A Solution In Search of a Problem?

Commentary by Lawrence Ebner, ALF Executive Vice President & General Counsel

I am a steadfast advocate for keeping junk science out of courtrooms—for federal judges fulfilling their expert testimony gatekeeper role under Federal Rule of Evidence 702. But should Rule 702’s reliability criteria, which are traceable to Daubert v. Merrell Dow Pharmaceuticals, Inc., 509 U.S. 579 (1993), formally apply to amicus briefs that contain scientific or technical information? The answer is yes according to a recent law review article authored by David DeMatteo and Kellie Wiltsie of Drexel University, When Amicus Curiae Briefs are Inimicus Curiae Briefs: Amicus Curiae Briefs and the Bypassing of Admissibility Standards, 72 Am. U. L. Rev. 1871 (2023). I am not persuaded by this scholarly article that, as a practical matter, subjecting Supreme Court or federal court of appeals amicus briefs to Rule 702 scrutiny as a condition for filing and/or acceptance is either necessary or workable.

According to the article:

The use of amicus curiae briefs raises a significant concern given the documented persuasiveness of expert evidence on legal decision-makers and the absence of any meaningful checks on the accuracy of the expert information, particularly scientific and technical information, included in these briefs. Specifically, amicus curiae briefs that include expert information are not subject to the rigorous admissibility standards that govern expert evidence offered at trial, despite considerable empirical support for the proposition that amicus curiae briefs can be highly persuasive in the decision-making of the U.S. Supreme Court (and other courts). As previously noted, we believe that amicus curiae briefs that include inaccurate, misleading, or mischaracterized expert information can perhaps be better described as inimicus curiae briefs because they are not functioning as a friend of the court.

Id. at 1208.

The article is correct, of course, that an amicus brief is not a friend of the court if it contains misleading or inaccurate scientific or technical information. But the article contains scant evidence that the filing of what the authors call inimicus curiae (enemy of the court) briefs is prevalent enough to be what they view as a “significant concern.” See id. at 1908-09. Instead, the article merely assumes that because some of the large number of amicus briefs filed in appellate courts (on a broad variety of subjects) influence judicial decisions, the subset of amicus briefs discussing scientific or technical information (and the even smaller number that contain misleading or inaccurate information) represents a problem needing a solution.

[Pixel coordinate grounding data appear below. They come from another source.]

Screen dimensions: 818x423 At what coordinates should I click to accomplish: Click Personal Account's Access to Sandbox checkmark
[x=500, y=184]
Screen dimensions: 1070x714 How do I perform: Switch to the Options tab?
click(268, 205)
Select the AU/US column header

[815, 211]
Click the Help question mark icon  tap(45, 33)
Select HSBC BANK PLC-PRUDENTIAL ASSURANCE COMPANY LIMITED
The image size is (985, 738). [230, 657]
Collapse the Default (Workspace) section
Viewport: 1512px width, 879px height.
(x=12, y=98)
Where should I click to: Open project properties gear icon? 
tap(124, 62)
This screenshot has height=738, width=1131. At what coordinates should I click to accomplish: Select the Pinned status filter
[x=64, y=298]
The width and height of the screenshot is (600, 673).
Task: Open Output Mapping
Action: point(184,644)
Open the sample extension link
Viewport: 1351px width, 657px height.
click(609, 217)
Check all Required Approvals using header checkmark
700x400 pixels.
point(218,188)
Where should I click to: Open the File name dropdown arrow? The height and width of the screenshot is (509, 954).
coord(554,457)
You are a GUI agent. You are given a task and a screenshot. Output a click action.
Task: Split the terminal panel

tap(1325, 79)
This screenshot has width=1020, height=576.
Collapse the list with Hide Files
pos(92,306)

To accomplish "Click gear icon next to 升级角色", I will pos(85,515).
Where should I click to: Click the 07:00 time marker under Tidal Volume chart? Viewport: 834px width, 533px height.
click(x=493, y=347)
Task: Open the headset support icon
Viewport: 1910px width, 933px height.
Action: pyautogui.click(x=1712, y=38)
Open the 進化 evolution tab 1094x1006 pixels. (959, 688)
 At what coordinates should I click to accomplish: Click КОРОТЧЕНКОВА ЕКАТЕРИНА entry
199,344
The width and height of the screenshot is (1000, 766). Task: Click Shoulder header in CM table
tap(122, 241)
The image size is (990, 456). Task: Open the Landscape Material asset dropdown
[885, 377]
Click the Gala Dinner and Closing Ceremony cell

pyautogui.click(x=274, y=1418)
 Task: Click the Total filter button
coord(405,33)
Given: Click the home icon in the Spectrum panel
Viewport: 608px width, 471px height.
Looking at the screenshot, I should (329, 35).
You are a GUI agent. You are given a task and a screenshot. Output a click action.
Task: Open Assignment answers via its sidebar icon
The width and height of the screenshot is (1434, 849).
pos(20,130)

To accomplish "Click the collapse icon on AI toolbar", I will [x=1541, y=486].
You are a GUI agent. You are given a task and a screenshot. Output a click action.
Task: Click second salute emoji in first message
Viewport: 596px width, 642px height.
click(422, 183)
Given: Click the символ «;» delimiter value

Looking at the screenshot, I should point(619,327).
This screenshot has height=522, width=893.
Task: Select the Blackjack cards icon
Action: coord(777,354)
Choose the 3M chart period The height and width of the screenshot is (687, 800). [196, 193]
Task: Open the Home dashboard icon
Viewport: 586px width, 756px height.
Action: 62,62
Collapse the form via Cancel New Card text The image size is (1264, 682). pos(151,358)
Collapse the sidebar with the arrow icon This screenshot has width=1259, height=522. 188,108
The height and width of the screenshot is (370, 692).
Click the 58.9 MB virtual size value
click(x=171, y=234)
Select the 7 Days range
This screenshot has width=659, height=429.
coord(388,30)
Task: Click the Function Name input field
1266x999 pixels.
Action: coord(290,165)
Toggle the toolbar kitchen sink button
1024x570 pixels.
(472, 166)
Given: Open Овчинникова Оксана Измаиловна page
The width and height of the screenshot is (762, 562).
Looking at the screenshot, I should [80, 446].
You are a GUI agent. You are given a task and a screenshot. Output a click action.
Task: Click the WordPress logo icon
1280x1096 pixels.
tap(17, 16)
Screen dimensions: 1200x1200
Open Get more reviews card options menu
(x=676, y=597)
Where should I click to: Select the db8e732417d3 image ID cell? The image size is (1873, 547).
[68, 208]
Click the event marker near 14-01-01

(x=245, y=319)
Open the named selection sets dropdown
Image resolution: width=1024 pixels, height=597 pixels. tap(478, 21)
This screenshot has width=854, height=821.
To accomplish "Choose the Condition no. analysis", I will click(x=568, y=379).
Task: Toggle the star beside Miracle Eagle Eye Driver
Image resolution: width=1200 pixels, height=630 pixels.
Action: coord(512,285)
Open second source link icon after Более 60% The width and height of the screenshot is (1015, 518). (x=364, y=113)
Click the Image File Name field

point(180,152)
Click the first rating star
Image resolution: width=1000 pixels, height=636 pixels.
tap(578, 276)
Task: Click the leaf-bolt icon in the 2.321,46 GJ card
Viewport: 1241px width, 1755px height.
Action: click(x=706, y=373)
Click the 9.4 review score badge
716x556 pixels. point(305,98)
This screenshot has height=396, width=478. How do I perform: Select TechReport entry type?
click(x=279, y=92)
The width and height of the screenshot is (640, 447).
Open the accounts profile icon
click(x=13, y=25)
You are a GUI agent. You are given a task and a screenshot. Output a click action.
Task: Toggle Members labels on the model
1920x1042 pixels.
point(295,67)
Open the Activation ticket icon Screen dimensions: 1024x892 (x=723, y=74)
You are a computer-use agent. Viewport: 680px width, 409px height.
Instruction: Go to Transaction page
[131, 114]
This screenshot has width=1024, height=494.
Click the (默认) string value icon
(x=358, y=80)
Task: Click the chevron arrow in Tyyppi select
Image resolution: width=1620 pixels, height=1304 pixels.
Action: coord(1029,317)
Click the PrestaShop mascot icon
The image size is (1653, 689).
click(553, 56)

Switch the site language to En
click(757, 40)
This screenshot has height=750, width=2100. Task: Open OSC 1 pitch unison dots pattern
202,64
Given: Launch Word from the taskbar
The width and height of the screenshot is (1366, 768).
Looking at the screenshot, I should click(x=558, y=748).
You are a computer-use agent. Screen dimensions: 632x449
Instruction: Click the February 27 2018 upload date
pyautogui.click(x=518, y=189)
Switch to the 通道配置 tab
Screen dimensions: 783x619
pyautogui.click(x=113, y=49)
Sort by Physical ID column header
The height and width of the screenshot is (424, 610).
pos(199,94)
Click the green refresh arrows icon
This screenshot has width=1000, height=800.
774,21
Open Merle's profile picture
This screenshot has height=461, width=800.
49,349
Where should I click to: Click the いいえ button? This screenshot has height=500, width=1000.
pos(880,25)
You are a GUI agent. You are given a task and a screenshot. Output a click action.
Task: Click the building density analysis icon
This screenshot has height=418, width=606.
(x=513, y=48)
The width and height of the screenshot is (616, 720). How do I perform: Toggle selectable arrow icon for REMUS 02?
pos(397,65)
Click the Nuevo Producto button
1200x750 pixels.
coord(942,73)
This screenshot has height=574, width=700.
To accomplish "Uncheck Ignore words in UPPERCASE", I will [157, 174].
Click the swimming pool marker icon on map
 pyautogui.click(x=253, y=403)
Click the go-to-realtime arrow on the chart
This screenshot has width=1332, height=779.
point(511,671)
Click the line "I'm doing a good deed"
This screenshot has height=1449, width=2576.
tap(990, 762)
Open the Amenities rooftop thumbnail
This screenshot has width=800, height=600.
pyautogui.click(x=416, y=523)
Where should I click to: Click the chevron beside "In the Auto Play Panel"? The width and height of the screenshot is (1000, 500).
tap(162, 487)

The solution apparently preferred by the article’s authors appears to be imposition of a new requirement in the Supreme Court Rules and/or Federal Rules of Appellate Procedure:

Requiring the following of amici would provide a measure of quality control that would permit courts to have more confidence in the expert information included in amicus curiae briefs: (a) identify the sources of any data included in the brief (i.e., include citations), (b) include only publicly available and preferably peer-reviewed data, (c) describe the scientific methods used to obtain the data, (d) describe whether the methods used to obtain the data and the resulting scientific findings are generally accepted in the relevant field (i.e., provide field-specific context for the science and findings), (e) disclose any ghostwriting, and (f) disclose any funding sources for the studies described in the amicus curiae brief (or for the brief itself). Such a transparent approach would be consistent with the heightened requirements for experts outlined in FRE 702 and the rigorous admissibility standard for expert evidence articulated by the Supreme Court in Daubert.

Id. at 1915.

When drafting an amicus brief that presents or discusses scientific or technical information, amicus counsel can enhance the brief’s credibility and persuasiveness by demonstrating, in a variety of ways, that the information is reliable. The article’s suggestion, however, that filing an amicus brief containing scientific or technical information in the Supreme Court or circuit courts of appeals should require leave of court, and that leave should be granted only if the brief’s content satisfies Rule 702/Daubert-like reliability criteria, see id. at 1909-15, is unnecessary, would create a burden on appellate courts, and probably is unworkable. Such a requirement also would be contrary to the Supreme Court’s recent elimination, as unnecessarily burdensome, of the previous requirement to obtain consent or leave to file an amicus brief. At the court of appeals level, it would transform routine requests for consent to file an amicus brief—a perfunctory process that does not, and should not, involve sharing a draft of the brief to the non-supported party—into adversarial motions practice where the non-supported party would be able to object to the filing of an amicus brief based on its content.

The DeMatteo/Wiltsie article includes useful information about the growth and influence of amicus briefs in general, but fails to convince me that there is a need to adopt special rules for filing amicus briefs containing scientific or technical information.